Cell子刊：Foxo1调控的NK细胞免疫功能机制

    日前，俄亥俄州立大学、第三军医大学等机构的研究人员解析了一个抑制NK细胞成熟和归巢(homing)行为的调控通路。

    研究人员对小鼠模型和人类NK细胞进行研究，发现NK细胞的发育和功能受到转录因子Foxo1的负调控。这一发现可以帮助人们开发出新策略，提高自然杀伤细胞对抗癌症和病毒感染的活性。

    研究显示，NK细胞的成熟受到Foxo1和Foxo3控制，其中起主要作用的是Foxo1，降低Foxo1的表达可以促进NK细胞成熟。进一步研究表明，Foxo1通过阻断Tbx21基因的转录起作用，Tbx21是NK细胞发育和功能的正调节蛋白。

    “癌细胞可以利用这一通路，阻断NK细胞的功能并躲避免疫应答，”文章的通讯作者，俄亥俄州立大学的助理教授Jianhua Yu说。“这项研究为我们提供了增强NK细胞抗肿瘤活性的好机会。”

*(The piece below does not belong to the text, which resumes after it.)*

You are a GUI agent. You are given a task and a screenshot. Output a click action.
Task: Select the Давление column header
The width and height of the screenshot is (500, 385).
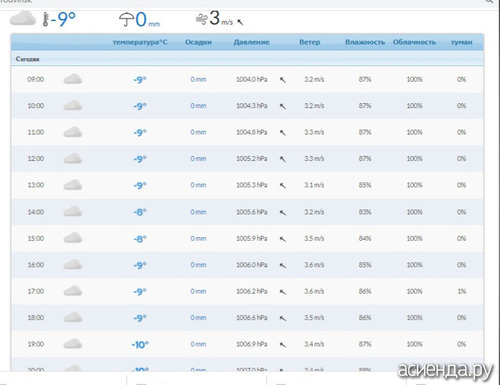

    原文链接：Transcription Factor Foxo1 Is a Negative Regulator of Natural Killer Cell Maturation and Function

    原文摘要：Little is known about the role of negative regulators in controlling natural killer (NK) cell development and effector functions. Foxo1 is a multifunctional transcription factor of the forkhead family. Using a mouse model of conditional deletion in NK cells, we found that Foxo1 negatively controlled NK cell differentiation and function. Immature NK cells expressed abundant Foxo1 and little Tbx21 relative to mature NK cells, but these two transcription factors reversed their expression as NK cells proceeded through development. Foxo1 promoted NK cell homing to lymph nodes by upregulating CD62L expression and inhibited late-stage maturation and effector functions by repressing Tbx21 expression. Loss of Foxo1 rescued the defect in late-stage NK cell maturation in heterozygous Tbx21+/− mice. Collectively, our data reveal a regulatory pathway by which the negative regulator Foxo1 and the positive regulator Tbx21 play opposing roles in controlling NK cell development and effector functions.